PPC advertising can offer a wide net in which to bring in new leads and business. And because you don't pay unless your ads are clicked on by your target audience, it leaves you room to test the waters with new keywords, new landing pages, and new platforms until you find the most effective mix.
LinkedIn advertises itself as the B2B lead generator. As the world's largest professional network, it's been ranked as the #1 platform for B2B lead generation by marketers so this is an obviously intriguing solution to look at for your B2B paid advertising strategy.
There are a few types of LinkedIn ad fomats to familiarize yourself with:
- Sponsored Content -- run native ads right in the main newsfeed, targeting specific audiences (which can be set based on user's location, job industry, job description, level of seniority or years of experience, for starters).
- Sponsored InMail -- send personalized messages directly to targeted audiences through LinkedIn messenger. Sponsored InMail messages are only delivered when members are active on LinkedIn, and strict delivery frequency caps ensure your message gets noticed. You only pay when your message is delivered.
- Text Ads -- similar to traditional PPC through AdWords or Bing, LinkedIn text ads allow you to build custom ads, choose your target audience, and set your own bid and maximum budget with PPC or CPM pricing options.
LinkedIn advertising can be a very valuable B2B paid advertising platform, as users of LinkedIn generally use the platform for business-only related purposes, so the chance that they are already looking for a solution while browsing the site (and seeing your ad) is probably high.
Facebook's ability to target audiences makes it a useful advertising platform for B2C. However, it can also be a valuable tool for B2B as well, especially if your industry or business has an active Facebook community following. Unlike LinkedIn, however, browsers on the Facebook site may not necessarily be looking for a product solution while using the tool, so they may not be as inclined to engage.
That said, Facebook has 2.2 billion monthly active users -- a massive user base. However, a massive user base also equals a massive amount of content; content that your ads need to compete with. Which is why Facebook has created the Audience Network, to extend your campaigns beyond Facebook, and target "More People, More Places, More Results":
Use Facebook's Audience Network to deliver video ads on apps and sites beyond Facebook where people spend their time. Ads in Audience Network can be delivered across devices into a variety of video and display placements, including native, interstitial, rewarded and in-stream video. Regardless of placement type, you don't need to create and upload new creative assets—the ads will automatically render to fit the placement type with the same creative assets used on Facebook, though you always have the option to customize your creative.
- To start a Facebook ad campaign, you first need to select an objective (for example, "increase traffic").

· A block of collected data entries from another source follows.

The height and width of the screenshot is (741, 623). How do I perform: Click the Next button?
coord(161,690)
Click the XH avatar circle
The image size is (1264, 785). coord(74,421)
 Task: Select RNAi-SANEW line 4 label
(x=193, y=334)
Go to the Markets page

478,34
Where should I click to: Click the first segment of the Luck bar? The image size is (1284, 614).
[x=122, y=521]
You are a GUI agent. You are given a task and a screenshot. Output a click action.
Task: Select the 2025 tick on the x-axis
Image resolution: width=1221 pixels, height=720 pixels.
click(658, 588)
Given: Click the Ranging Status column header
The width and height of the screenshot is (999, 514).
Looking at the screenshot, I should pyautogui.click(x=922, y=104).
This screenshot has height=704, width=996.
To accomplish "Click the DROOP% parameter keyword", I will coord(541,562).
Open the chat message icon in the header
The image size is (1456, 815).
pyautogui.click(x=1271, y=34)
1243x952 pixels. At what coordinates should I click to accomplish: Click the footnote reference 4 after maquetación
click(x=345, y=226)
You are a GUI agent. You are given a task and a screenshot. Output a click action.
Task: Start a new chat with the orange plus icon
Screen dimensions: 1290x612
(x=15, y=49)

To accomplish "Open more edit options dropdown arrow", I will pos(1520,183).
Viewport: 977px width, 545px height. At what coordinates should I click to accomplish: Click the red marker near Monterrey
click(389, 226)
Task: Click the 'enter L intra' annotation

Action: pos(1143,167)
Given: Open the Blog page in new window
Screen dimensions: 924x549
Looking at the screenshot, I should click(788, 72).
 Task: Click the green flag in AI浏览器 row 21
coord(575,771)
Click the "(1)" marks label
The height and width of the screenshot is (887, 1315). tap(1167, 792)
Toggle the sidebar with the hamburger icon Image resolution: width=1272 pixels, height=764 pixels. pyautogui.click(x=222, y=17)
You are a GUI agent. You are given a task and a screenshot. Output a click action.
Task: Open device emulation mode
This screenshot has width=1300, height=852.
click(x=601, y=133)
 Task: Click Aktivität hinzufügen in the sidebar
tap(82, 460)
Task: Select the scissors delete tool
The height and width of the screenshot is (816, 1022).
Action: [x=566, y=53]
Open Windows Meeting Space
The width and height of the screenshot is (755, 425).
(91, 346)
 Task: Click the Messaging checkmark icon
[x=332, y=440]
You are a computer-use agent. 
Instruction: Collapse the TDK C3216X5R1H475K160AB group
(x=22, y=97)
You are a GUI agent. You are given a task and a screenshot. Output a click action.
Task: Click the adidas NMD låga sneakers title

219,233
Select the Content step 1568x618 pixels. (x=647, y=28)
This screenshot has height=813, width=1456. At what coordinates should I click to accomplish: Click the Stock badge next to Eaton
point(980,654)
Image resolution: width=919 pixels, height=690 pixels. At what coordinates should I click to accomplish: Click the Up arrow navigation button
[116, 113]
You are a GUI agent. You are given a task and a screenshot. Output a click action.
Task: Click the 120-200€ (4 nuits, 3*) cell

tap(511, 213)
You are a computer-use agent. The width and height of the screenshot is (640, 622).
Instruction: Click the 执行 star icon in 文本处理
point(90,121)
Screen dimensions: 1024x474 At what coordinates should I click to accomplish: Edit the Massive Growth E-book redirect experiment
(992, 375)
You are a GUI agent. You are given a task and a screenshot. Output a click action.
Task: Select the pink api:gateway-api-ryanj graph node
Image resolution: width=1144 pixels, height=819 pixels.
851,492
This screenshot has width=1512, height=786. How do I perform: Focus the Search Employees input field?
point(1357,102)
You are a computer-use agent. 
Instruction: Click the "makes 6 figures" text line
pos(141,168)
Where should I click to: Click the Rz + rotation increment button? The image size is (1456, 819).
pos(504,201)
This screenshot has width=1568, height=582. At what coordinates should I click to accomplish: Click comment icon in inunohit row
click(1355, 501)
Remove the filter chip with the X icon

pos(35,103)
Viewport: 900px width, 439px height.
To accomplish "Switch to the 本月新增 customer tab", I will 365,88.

- Then, you select your targeted audience, and where you want to run your ad -- this could be across Facebook, Instagram, or any of the apps or website available as part of the Audience Network (or across them all!).
- Finally, set your budget (either daily or lifetime) and the period of your campaign, and then the format of your ad: Photo, Carousel, Video, Slideshow or Canvas.
Once submitted, your ad will make its way into the ad auction so that Facebook can try to match the right ad with the right user, at the right time. This is different than a traditional auction that Google or Bing have for keyword bids, because the winner in this case isn't the ad with the highest monetary bid, but the ad that creates the most total value.
Overall, there is no right or wrong answer for which platform to use in your B2B marketing strategy. The key is to choose the option(s) that work best for your audience and your business, which usually requires a trial and error process to figure out.